The NASUWT has targeted all 60 Assembly Members and 22 local authority directors of education in Wales, urging them to take a “balanced and objective” view of the results of the 2009 Programme for International Student Assessment (Pisa) tests.

It claims that education minister Leighton Andrews is creating a crisis over Pisa to introduce policies and initiatives that will “undermine” the education system.

Wales’s poor performance in the tests, run by the Organisation for Economic Co-operation and Development (OECD), was described as “disastrous” and “alarming” when the results were revealed last December.

The country’s 15-year-olds fell further behind their counterparts in the rest of the UK in English, maths and science compared with the previous tests of 2006.

It prompted the education minister to launch a 20-point action plan in February to tackle underperformance, including the introduction of national reading tests, a school standards unit and a school banding system.

In its letter, the NASUWT says: “The way in which the Welsh Government has interpreted the outcomes of Pisa is seriously flawed and is leading to poorly thought-out lurches in policy that will damage rather than enhance the quality of educational provision in Wales.”

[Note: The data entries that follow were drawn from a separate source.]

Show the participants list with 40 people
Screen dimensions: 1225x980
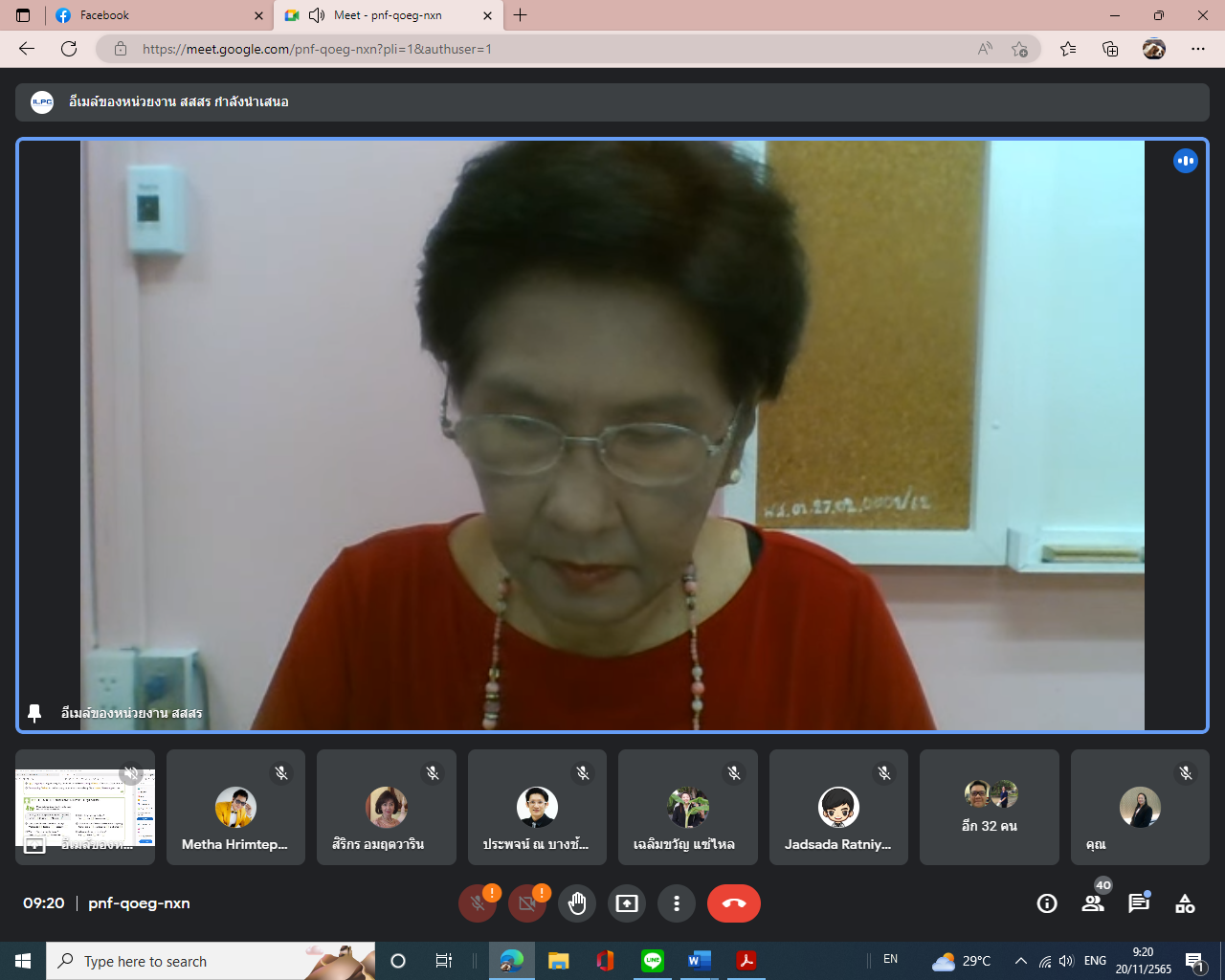[1093, 903]
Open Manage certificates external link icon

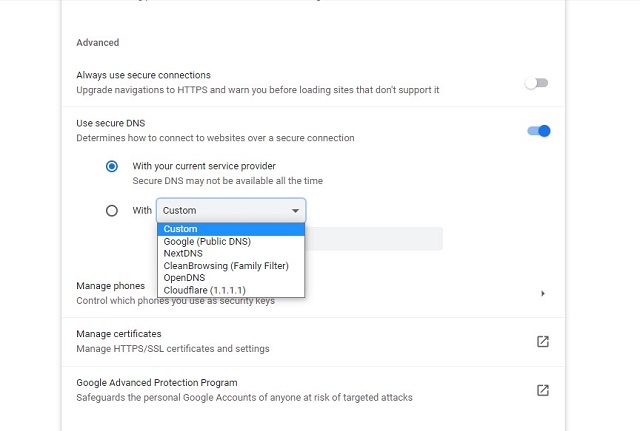tap(542, 341)
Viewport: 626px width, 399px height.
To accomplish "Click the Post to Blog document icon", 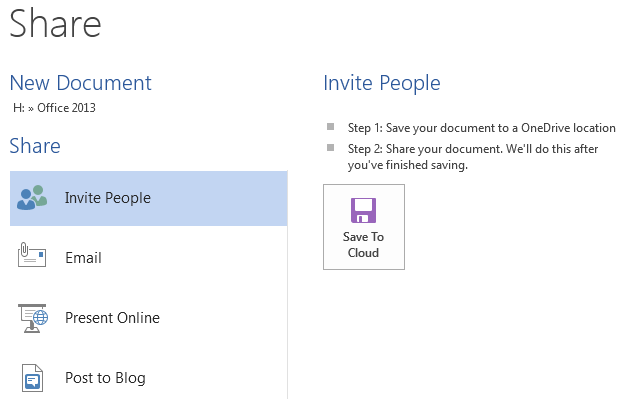I will pyautogui.click(x=32, y=378).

It says the Pisa test results are one of a number of indicators a country can use, but on their own they are too small to either praise or criticise an entire system.

“It is quite right to use the rich data from Pisa to evaluate education systems,” it says. “There are important lessons to be learned from other countries and evaluation is important. However, the data must be used appropriately to inform, not distorted to provide a pretext to justify any change.”

However, one of Wales’s leading educationalists dismissed the letter as “drivel”.

David Reynolds, professor of education at Southampton University and a policy adviser to the Welsh Government, said: “The Pisa tests were developed by the best in the world and everyone accepts they are the new benchmark.

“The interpretation isn’t flawed. The changes in the Welsh scores in the last three years can only reflect the state of the education system.”

A Welsh Government spokesman said Pisa was a well-established and internationally respected test.

“We cannot ignore the fact that Wales is underperforming for all ability levels; it is not just Pisa that provides evidence of this. We can and must do better for our young people.”